Start of Information shown
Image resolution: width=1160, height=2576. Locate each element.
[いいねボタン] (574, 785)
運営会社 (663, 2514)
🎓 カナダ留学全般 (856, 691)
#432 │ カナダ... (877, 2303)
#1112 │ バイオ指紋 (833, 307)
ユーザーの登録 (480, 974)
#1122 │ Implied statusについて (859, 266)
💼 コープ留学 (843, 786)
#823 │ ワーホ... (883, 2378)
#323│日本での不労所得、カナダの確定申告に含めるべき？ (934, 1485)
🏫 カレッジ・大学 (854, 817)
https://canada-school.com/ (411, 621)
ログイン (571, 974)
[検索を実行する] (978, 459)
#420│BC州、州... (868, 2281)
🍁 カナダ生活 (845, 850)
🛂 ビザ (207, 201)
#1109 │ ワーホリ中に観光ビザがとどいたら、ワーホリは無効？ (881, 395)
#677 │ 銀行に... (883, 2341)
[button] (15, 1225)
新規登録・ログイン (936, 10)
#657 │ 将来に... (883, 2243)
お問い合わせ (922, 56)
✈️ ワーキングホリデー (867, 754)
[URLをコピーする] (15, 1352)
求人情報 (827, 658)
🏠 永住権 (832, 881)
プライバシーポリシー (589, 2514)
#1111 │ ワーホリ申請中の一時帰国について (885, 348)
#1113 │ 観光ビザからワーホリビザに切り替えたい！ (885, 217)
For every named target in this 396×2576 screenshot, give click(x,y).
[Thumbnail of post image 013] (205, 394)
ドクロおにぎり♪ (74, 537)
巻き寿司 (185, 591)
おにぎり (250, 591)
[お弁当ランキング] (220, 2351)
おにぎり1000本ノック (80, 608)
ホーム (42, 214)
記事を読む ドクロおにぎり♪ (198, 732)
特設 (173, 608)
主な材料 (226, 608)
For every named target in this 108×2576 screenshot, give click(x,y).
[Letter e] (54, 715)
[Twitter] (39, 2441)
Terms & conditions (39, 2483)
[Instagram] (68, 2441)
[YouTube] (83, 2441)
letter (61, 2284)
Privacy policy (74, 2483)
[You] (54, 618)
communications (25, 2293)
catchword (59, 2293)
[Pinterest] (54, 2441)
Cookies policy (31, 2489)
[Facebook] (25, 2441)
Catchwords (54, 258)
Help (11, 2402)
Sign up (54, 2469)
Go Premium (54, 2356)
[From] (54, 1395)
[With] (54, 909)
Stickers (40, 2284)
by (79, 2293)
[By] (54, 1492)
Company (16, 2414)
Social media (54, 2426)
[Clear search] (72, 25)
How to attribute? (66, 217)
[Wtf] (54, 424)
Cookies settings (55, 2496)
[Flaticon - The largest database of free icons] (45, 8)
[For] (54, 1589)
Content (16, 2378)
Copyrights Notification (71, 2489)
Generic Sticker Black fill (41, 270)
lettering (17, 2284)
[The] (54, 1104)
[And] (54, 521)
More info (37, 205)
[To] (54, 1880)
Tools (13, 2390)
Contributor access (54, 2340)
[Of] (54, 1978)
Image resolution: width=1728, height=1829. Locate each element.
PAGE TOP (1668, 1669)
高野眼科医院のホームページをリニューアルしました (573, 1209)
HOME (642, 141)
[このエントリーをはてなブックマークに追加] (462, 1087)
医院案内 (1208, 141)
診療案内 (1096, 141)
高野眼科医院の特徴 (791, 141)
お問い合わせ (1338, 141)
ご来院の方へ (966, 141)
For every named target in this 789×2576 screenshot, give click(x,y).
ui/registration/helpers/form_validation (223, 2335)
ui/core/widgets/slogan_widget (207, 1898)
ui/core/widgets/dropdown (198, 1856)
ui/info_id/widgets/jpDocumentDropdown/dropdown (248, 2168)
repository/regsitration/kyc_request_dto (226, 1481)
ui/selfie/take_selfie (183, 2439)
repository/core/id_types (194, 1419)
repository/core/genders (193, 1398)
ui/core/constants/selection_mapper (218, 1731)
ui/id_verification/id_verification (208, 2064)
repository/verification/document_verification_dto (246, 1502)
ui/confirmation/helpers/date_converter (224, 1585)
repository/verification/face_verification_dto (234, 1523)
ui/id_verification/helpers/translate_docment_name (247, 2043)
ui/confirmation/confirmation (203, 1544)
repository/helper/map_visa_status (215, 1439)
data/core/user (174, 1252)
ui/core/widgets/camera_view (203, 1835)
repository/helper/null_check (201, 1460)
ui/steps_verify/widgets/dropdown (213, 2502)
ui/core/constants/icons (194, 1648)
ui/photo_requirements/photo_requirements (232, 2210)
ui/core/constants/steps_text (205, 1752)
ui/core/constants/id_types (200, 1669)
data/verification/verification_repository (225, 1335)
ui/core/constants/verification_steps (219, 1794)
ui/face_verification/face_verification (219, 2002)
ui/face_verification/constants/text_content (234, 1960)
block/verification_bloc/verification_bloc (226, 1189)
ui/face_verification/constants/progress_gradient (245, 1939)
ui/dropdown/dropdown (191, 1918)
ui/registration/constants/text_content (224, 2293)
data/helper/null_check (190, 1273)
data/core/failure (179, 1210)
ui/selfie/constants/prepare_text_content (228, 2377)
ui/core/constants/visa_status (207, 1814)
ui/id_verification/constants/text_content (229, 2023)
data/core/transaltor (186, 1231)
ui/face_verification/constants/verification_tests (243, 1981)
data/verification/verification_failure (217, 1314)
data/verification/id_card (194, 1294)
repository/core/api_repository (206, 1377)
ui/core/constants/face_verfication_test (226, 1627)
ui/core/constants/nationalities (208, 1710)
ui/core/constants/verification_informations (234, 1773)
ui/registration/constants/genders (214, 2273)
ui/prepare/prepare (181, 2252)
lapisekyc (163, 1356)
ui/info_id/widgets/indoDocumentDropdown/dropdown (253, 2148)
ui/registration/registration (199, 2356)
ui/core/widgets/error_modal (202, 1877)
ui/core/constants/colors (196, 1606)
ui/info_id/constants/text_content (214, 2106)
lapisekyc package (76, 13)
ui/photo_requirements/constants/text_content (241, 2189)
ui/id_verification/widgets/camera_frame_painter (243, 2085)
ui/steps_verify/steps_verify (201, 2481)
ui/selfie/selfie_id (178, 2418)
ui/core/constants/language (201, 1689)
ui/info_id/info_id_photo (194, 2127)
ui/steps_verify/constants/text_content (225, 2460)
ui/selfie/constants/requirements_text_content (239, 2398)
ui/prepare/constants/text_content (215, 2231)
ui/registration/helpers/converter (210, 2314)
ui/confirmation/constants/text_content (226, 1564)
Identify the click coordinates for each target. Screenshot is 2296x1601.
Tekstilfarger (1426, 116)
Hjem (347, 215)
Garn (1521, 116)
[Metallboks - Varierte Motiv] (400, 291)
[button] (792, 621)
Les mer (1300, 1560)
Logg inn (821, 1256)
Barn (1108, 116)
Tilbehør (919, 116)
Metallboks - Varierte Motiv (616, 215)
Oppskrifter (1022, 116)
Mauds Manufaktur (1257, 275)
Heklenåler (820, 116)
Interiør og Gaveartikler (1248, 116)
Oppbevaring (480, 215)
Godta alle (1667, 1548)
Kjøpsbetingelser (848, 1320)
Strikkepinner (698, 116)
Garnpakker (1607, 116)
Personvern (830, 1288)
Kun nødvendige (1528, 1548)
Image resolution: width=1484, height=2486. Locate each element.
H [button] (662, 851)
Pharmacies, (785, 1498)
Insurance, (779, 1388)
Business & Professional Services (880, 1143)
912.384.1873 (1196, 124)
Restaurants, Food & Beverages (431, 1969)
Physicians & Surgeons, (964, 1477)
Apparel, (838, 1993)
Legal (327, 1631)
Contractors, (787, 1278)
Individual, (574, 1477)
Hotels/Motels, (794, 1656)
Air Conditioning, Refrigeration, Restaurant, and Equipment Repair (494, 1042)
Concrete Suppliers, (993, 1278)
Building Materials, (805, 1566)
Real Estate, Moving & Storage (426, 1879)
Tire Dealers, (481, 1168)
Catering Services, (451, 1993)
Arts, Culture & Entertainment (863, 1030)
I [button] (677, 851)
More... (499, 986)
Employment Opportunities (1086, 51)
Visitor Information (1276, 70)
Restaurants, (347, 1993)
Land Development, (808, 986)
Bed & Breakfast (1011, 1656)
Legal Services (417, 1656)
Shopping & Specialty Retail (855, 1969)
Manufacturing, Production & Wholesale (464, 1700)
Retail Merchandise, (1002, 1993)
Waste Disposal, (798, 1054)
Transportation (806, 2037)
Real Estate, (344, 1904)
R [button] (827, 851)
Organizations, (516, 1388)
End of Information shown
= What the task asks =
In the entries above, the lines between the one holding "ドクロおにぎり♪ (74, 537)" and the one holding "ui/confirmation/confirmation (203, 1544)", inclusive, are to be printed exactly as written, and those alone.

= Result of the exercise =
ドクロおにぎり♪ (74, 537)
巻き寿司 (185, 591)
おにぎり (250, 591)
[お弁当ランキング] (220, 2351)
おにぎり1000本ノック (80, 608)
ホーム (42, 214)
記事を読む ドクロおにぎり♪ (198, 732)
特設 (173, 608)
主な材料 (226, 608)
For every named target in this 108×2576 screenshot, give click(x,y).
[Letter e] (54, 715)
[Twitter] (39, 2441)
Terms & conditions (39, 2483)
[Instagram] (68, 2441)
[YouTube] (83, 2441)
letter (61, 2284)
Privacy policy (74, 2483)
[You] (54, 618)
communications (25, 2293)
catchword (59, 2293)
[Pinterest] (54, 2441)
Cookies policy (31, 2489)
[Facebook] (25, 2441)
Catchwords (54, 258)
Help (11, 2402)
Sign up (54, 2469)
Go Premium (54, 2356)
[From] (54, 1395)
[With] (54, 909)
Stickers (40, 2284)
by (79, 2293)
[By] (54, 1492)
Company (16, 2414)
Social media (54, 2426)
[Clear search] (72, 25)
How to attribute? (66, 217)
[Wtf] (54, 424)
Cookies settings (55, 2496)
[Flaticon - The largest database of free icons] (45, 8)
[For] (54, 1589)
Content (16, 2378)
Copyrights Notification (71, 2489)
Generic Sticker Black fill (41, 270)
lettering (17, 2284)
[The] (54, 1104)
[And] (54, 521)
More info (37, 205)
[To] (54, 1880)
Tools (13, 2390)
Contributor access (54, 2340)
[Of] (54, 1978)
Image resolution: width=1728, height=1829. Locate each element.
PAGE TOP (1668, 1669)
高野眼科医院のホームページをリニューアルしました (573, 1209)
HOME (642, 141)
[このエントリーをはてなブックマークに追加] (462, 1087)
医院案内 (1208, 141)
診療案内 (1096, 141)
高野眼科医院の特徴 (791, 141)
お問い合わせ (1338, 141)
ご来院の方へ (966, 141)
For every named target in this 789×2576 screenshot, give click(x,y).
ui/registration/helpers/form_validation (223, 2335)
ui/core/widgets/slogan_widget (207, 1898)
ui/core/widgets/dropdown (198, 1856)
ui/info_id/widgets/jpDocumentDropdown/dropdown (248, 2168)
repository/regsitration/kyc_request_dto (226, 1481)
ui/selfie/take_selfie (183, 2439)
repository/core/id_types (194, 1419)
repository/core/genders (193, 1398)
ui/core/constants/selection_mapper (218, 1731)
ui/id_verification/id_verification (208, 2064)
repository/verification/document_verification_dto (246, 1502)
ui/confirmation/helpers/date_converter (224, 1585)
repository/verification/face_verification_dto (234, 1523)
ui/id_verification/helpers/translate_docment_name (247, 2043)
ui/confirmation/confirmation (203, 1544)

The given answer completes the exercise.